- _Given task A_:
Print the Code of Conduct article from "- Student records/FERPA: the" up to and including "access student records.".
- _Given task B_:
According to the Code of Conduct article, who presented the proposed update to the board, and what is that person's position?
- _Given task C_:
Summarize the Code of Conduct article in two sentences.

- _Text_:

CCPS presented a revised Code of Conduct that integrates COMAR requirements, clarifies discipline procedures for students with disabilities, adds guidance on artificial intelligence use and updates FERPA-related language. The board accepted the draft for the required 30-day review period.

Cecilia Lewis, CCPS director of Student Services, presented a proposed update to the district's Students' Rights, Responsibilities and Code of Conduct and asked the board to post the red-lined draft for the 30-day comment period required by state regulation.

Lewis told the board the revision aligns with Maryland State Department of Education (MSDE) guidance and COMAR requirements (she cited COMAR 13A.08.01.10 and 13A.08.11) and emphasized the document's role in ensuring due process, reduced reliance on zero-tolerance discipline and restoration-based approaches. The draft clarifies timelines and procedures for suspensions and expulsions, including detailed requirements for students with disabilities and the manifestation-review process tied to IEP teams.

New or notable changes in the draft reported to the board include:

- Artificial intelligence: a new section establishes acceptable educational AI use, academic-integrity expectations and prohibitions on unauthorized or harmful AI-generated content (the draft expands the definition of academic dishonesty to include unauthorized use of AI-generated materials and includes AI-assisted harassment in bullying definitions).

- Student records/FERPA: the code clarifies the definition of "school official" consistent with federal Family Educational Rights and Privacy Act guidance and explains when school officials may access student records.

- _Information shown_:
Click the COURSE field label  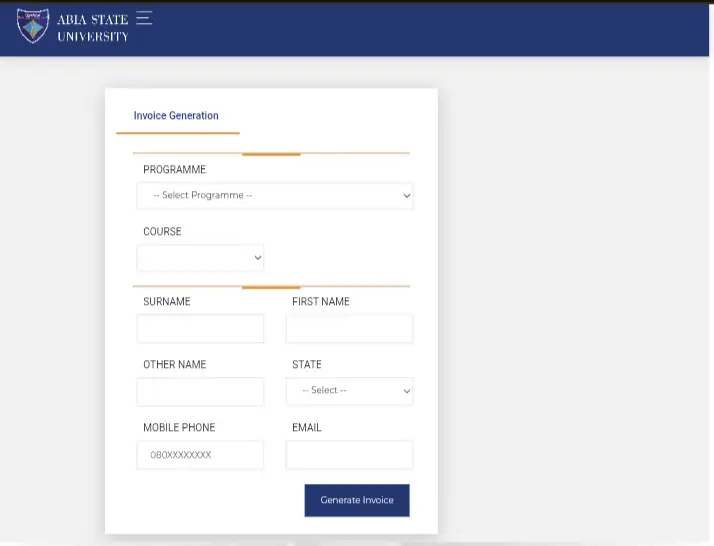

- _Expected output A_:
- Student records/FERPA: the code clarifies the definition of "school official" consistent with federal Family Educational Rights and Privacy Act guidance and explains when school officials may access student records.

- _Expected output B_:
Cecilia Lewis, the CCPS director of Student Services, presented it.

- _Expected output C_:
Cecilia Lewis, CCPS director of Student Services, presented a revised Code of Conduct that aligns with MSDE guidance and COMAR requirements and clarifies suspension and expulsion procedures, including those for students with disabilities. The draft adds a section on artificial intelligence use and clarifies FERPA-related language, and the board accepted it for the required 30-day review period.